Potential complications could arise insofar as determining the division of jurisdiction between state and federal regulators where numbering issues are involved.

The wireless telecommunications industry has not wasted time making its views known.

The industry asserts the current system of financial compensation governing CMRS-to-LEC interconnection discriminates against wireless carriers and hurts their ability to expand into the local loop market.

“There is simply no more important issue affecting the delivery of low cost, competitive wireless telecommunications to all Americans,” said Thomas Wheeler, president of the Cellular Telecommunications Industry Association, in a Nov. 20 letter to FCC Chairman Reed Hundt.

Wheeler, advocating a reciprocal termination system whereby each party keeps revenue from calls it generates and terminates calls without charge, said that because a minimum three-cents-per-minute charge for airtime goes to LECs, it will be difficult to lower wireless prices.

The co-carrier status that is supposed to exist between wireless telephony firms and their landline counterparts, he claims, does not exist in practice.

Cellular carriers say they pay inflated access charges-a “hidden subsidy”-to LECs to terminate wireless calls, but do not receive compensation for terminating calls that originate on the landline network. Most cellular calls are received by landline customers.

“I think it’s a very high profile issue,” said Mark Golden, vice president of industry affairs at the Personal Communication Industry Association.

The industry appears to have a strong advocate in new Wireless Telecommunications Bureau Chief Michele Farquhar.

“It is important to recognize that the level to which the commission is able to realize the results of the auction process in fully competitive telecommunications services will be affected to a large degree by the commission’s willingness to establish clear interconnection policies,” said Farquhar earlier this month at an industry conference.
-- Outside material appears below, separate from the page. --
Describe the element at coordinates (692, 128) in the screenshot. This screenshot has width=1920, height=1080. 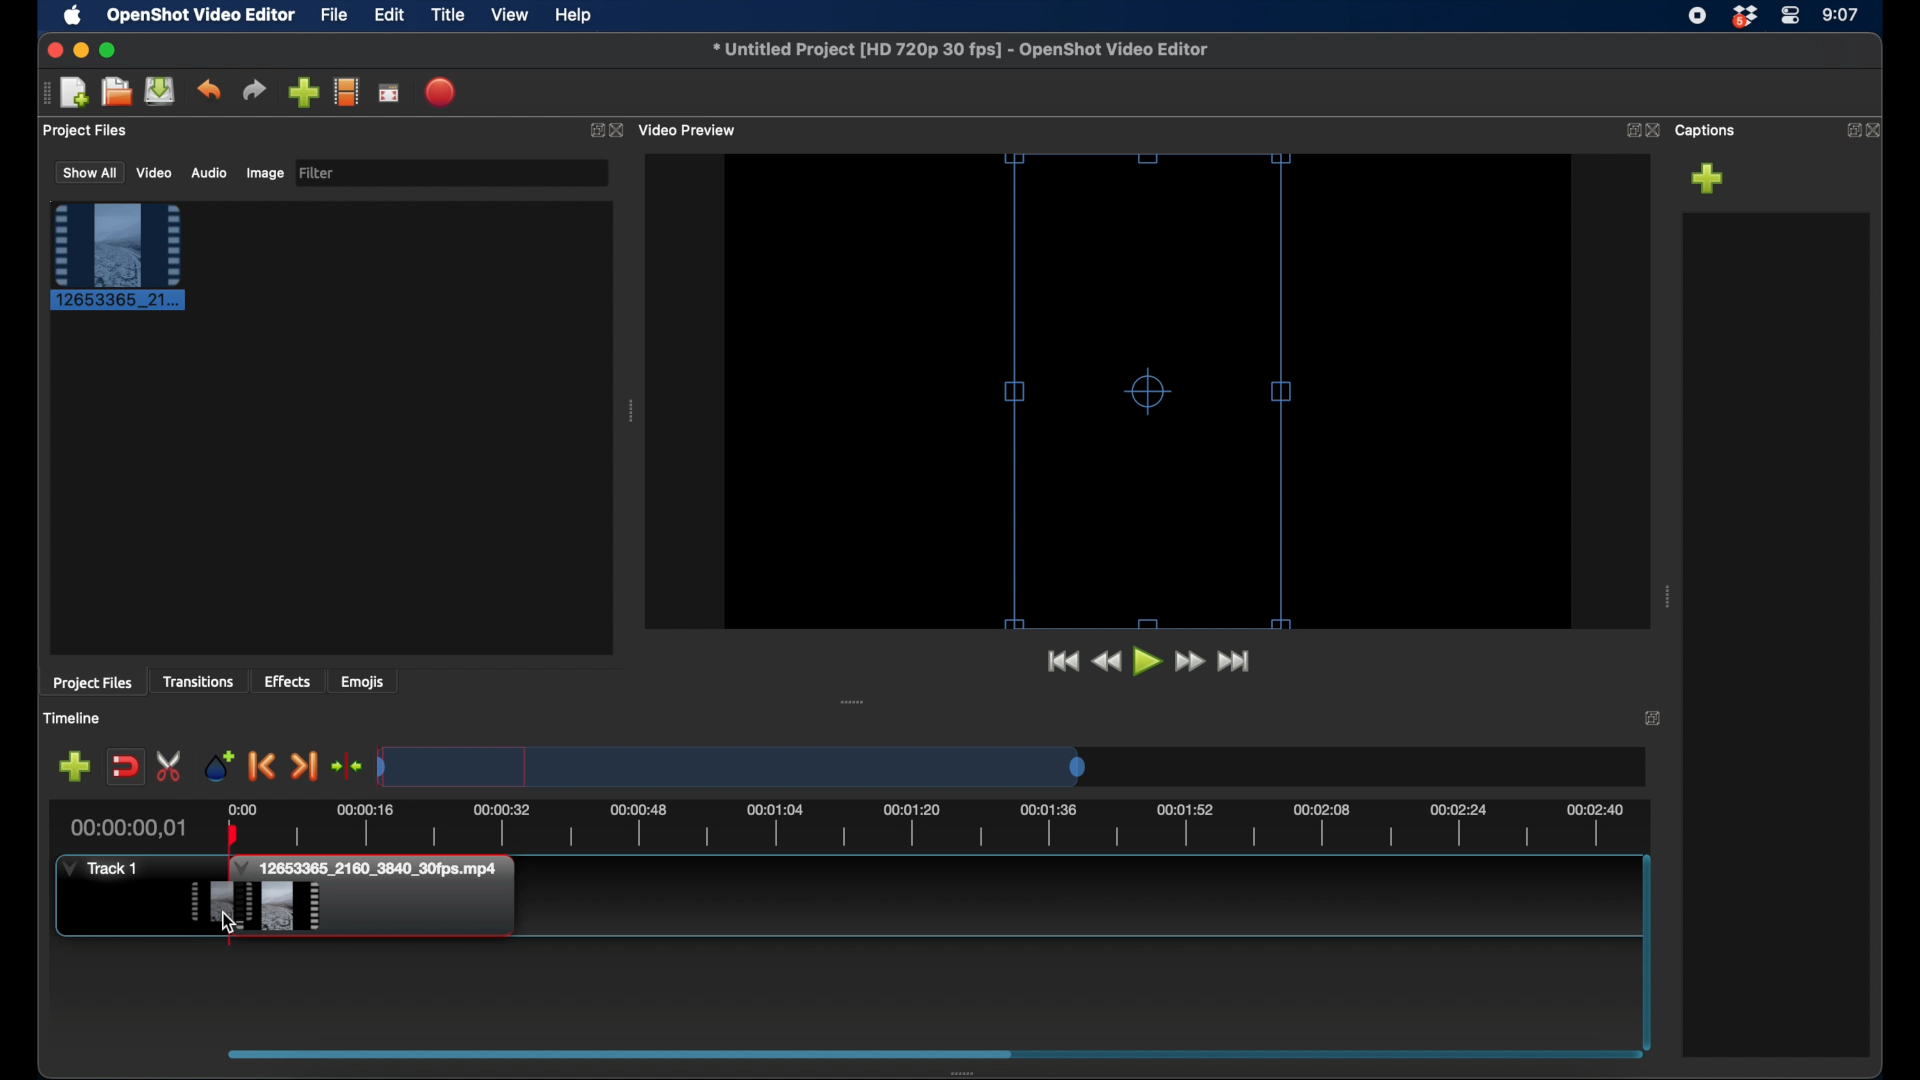
I see `video preview` at that location.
“Competing wireless providers,” she noted, “will play a fundamental role in the effort to open cellular markets, as well as local exchange markets in general, to competition.”

Local competition is a key theme of telecommunications reform legislation that’s nearing passage, if not this year, then perhaps next year.

The policy implications for wireless carriers are significant.

It means that as competition among cellular, personal communications services and specialized mobile radio operators increases (causing market share to shrink even while a larger, mass market evolves), wireless carriers may now have a chance to tap into a new market heretofore closed off for the past century: local exchange.

And it represents the arrival of a truly revolutionary development in the history of communications: the day when consumers can tell their local landline telephone company-one of the seven Baby Bells or GTE Corp. or someone else-to discontinue service. Someone else can now do the job.